Due to the great work of Nicolas Cannasse, most of the results below have to be re-written! HaXe now as stong typing in flash9, significantly improving performance. I also have a new machine, so some of the results will not be directly comparable, but you will get the idea. I have also added a new one: inline-grid-while, that uses while loops instead of for loops.
With the new version of haXe comes some very interestesting technology – hxasm. This allows you to use haXe syntax to write flash9 “bytecode”. This gives the possibility of decoupling the “per object” bit of the grid iteration from the looping bit by concatenating chunks of bytecode. In theory, you should be able to achieve optimal performance using this method, since you can write any bytecode you like. However, currently I can’t quite get the performance I think because ultimately the function is called through a “dynamic” interface, rather than a strongly typed one.
Writing hxasm from scratch can be quite difficult. For starters, the flash api requires time to compile the code, so the api involves a callback to complete the compilation. Also, the haXe syntax is not that of a “proper” assembler, so jumps etc take a bit of work. And sometimes it is a bit hard to know where to start. To help with this, I’ve written a tool that takes compiled hx code, via the output of “abcdump”, and converts it to hxasm. You can find this code in abctools.zip.
Examining the hxasm code, you can see the difference between the for and while loops. Interestingly, other “hand optimisations” did not seem to give much better results – I suspect the flash vm is doing some pretty good optimisation as it goes. So I think the way to optimise is probably to change the original hx code, rather than the hxasm code (eg, using while loops instead of for loops). Another optimisation I looked at was to “burn in” runtime values. So rather than using the op code to get a member variable, you can burn this variable in as a constant into the bytecode. I think this gave a small improvement – I could not really tell. Infact, this last optimisation is really the only performace increment to be gained from runtime compilation – the rest could in theory be done in the production of the swf file. However, it does present a very interesting solution the the code decoupling!
The source code can be found in src2.zip. Unfortunately, this breaks the ability to compile for neko. Also, it requires a small mod to hxasm 1.03, using an additional offset of -4 on the “backwardJump” call in Context.hx.
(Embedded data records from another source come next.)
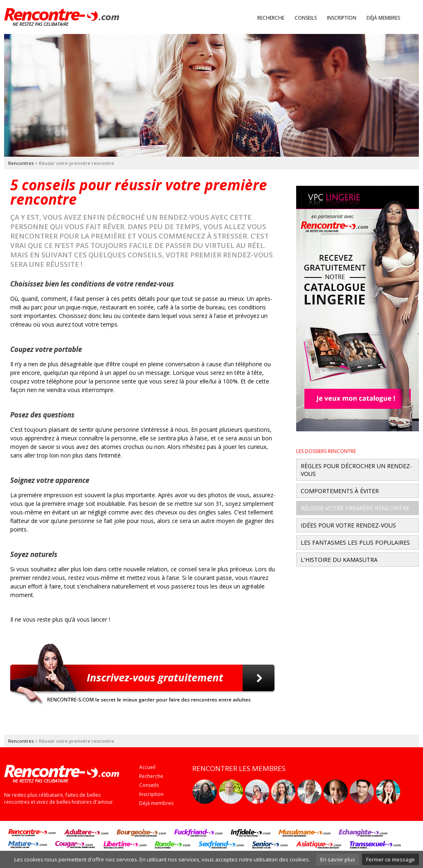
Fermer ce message (390, 859)
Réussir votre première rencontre (355, 508)
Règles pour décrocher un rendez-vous (356, 470)
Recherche (271, 18)
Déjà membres (383, 18)
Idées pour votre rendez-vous (348, 525)
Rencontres (21, 163)
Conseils (306, 18)
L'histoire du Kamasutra (339, 559)
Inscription (342, 18)
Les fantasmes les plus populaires (355, 542)
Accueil (147, 767)
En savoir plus (338, 859)
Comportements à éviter (340, 491)
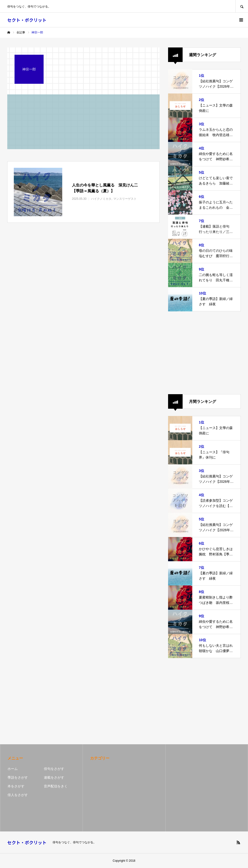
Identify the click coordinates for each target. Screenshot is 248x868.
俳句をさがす (54, 769)
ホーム (12, 769)
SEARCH (242, 6)
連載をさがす (54, 777)
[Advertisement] (204, 353)
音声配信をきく (56, 786)
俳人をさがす (18, 795)
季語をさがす (18, 777)
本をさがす (16, 786)
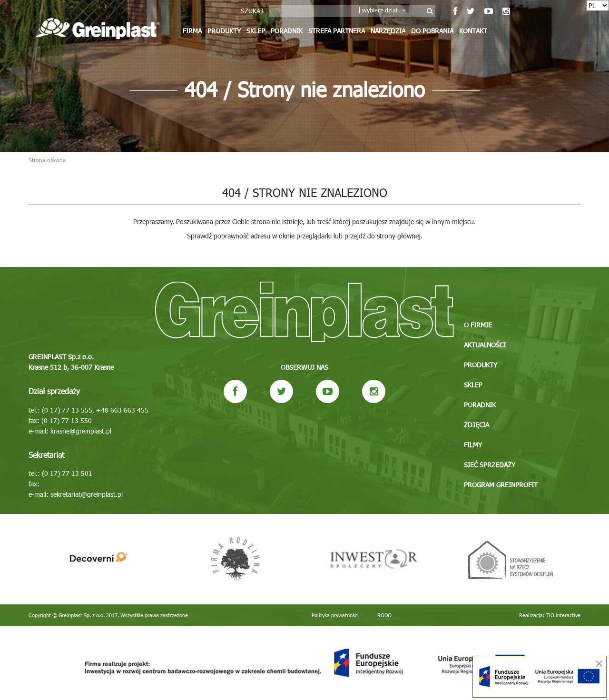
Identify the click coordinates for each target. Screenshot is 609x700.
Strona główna (47, 160)
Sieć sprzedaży (490, 464)
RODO (384, 615)
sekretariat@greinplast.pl (87, 494)
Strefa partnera (336, 30)
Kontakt (473, 30)
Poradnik (286, 30)
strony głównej (399, 236)
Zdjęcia (476, 424)
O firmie (478, 325)
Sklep (255, 30)
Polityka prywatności (335, 615)
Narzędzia (388, 30)
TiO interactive (563, 615)
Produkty (224, 30)
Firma (192, 30)
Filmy (473, 444)
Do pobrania (432, 30)
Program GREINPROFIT (501, 484)
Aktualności (485, 345)
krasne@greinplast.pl (81, 431)
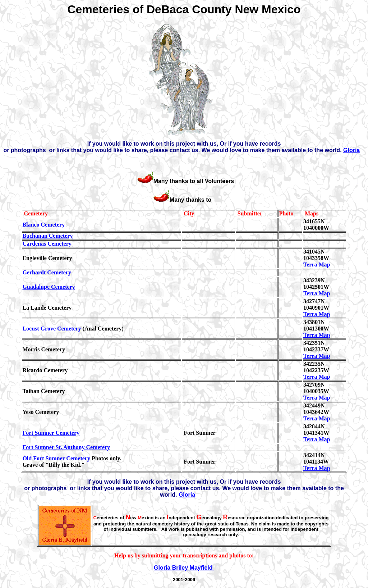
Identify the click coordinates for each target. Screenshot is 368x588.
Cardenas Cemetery (47, 243)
|Object List||8.1||Easy to understand/debug.||Slowest. Causes stutter while garbage collection runs|
|HaXe Iterator||10.1||Improved performace over Object List.
Direct “drop in” replacement for Object List.
|Slightly complex to write. Slightly slower than most.|
|While Iterator||7.1||Slightly faster than for-iterator. Slightly easier to write||Slightly more complex to use.|
|Closure/Callback||13.9||Slightly faster than for-iterator. Decoupled. Interesting way of writing code.||Interesting way of writing code.|
|Member Callback||6.0||Faster than anonymous callback.||Member function name is explicit in code.|
|Inline GOB||6.4||Faster.||Couples GOB code to grid implementation. Requires separate code for each function|
|Inline Grid – for||4.5||Fast. Easy to understand/debug. Not as badly coupled as Inline GOB.||Couples Grid code to GOB implementation. Requires separate code for each function|
|Inline Grid – while||4.0||Fastest. Same as “for” loop, but slightly faster, and slightly more verbose.||Couples Grid code to GOB implementation. Requires separate code for each function|
|HxASM inline code||5.1||Fast and decoupled.||Requires writing “raw” hxasm callback. 2-phase setup|
Out of all this, the conclusion is pretty similar – the tighter coupling creates faster code – but all the code is faster now, which is great. The inline hxasm is very interesting, and while probably not appropriate for this application, shows some promise for certain applications.